Hi
@barbc56 . Glad you liked it. The suspicion of support groups covers all of them, from AfME to small local support groups, from the Facebook ME Chatroom to smaller online groups like Brainfog. Such a generalization is daft!
Our local support group has around 30 members, and we meet up for tea/coffee once or twice a month. Sometimes there are only two of us, sometimes a dozen, but there never has been a time when everyone manages it. There are a couple of people on the list who are unable to make any of the meetings, but we exchange the odd emails (and emails from me can be very odd), and share bits of news, send cards etc. They aren't really up to visits, as they have family and have little spare energy for visits (although we do offer). Rather than view it as an ME support group, we think of it more as people getting together for a coffee, so it doesn't really matter how many can make it.
As far as advertising the group is concerned, we tried posters in GP surgeries, health food centres, supermarkets, church groups, local hospital .... but the most effective way is to be listed in the local free "magazine" under clubs and societies.
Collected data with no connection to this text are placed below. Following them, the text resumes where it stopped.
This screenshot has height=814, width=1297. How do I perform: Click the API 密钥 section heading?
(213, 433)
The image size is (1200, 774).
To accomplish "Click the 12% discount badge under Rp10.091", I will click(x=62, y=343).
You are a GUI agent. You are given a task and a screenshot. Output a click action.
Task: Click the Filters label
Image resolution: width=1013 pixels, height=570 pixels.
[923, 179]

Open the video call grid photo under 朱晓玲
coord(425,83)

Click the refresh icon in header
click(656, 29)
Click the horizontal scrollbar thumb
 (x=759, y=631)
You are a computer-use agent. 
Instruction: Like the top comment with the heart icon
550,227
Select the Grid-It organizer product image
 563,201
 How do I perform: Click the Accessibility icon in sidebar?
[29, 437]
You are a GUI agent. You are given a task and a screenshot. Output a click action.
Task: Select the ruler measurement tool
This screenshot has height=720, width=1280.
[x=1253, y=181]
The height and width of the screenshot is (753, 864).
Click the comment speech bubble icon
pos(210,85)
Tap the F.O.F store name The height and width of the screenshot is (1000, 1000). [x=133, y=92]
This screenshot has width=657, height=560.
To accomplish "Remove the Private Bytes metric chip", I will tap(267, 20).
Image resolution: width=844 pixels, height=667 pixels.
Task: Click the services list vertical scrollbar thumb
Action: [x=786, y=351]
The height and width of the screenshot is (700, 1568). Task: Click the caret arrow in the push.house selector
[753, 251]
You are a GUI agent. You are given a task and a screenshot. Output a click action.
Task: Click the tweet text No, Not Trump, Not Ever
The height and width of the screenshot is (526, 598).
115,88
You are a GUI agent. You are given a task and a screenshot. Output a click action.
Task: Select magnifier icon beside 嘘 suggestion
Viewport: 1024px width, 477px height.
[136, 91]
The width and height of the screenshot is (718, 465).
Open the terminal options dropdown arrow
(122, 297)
I've also got a website (meetup.org.uk) that has a map of the UK with pins for each of the groups. It started up just covering the South-East, and only recently have I discovered how to use Google Maps and expand it to the whole country. You are welcome to have a pin! AfME also have a map and MEA have listings: originally AfME had listings, and both listings were unreliable, which is when I set up the site with help from friends. It also has some basic introductory stuff for newbies: when I first went down with it I found the sheer volume and depth of stuff online about ME too overwhelming.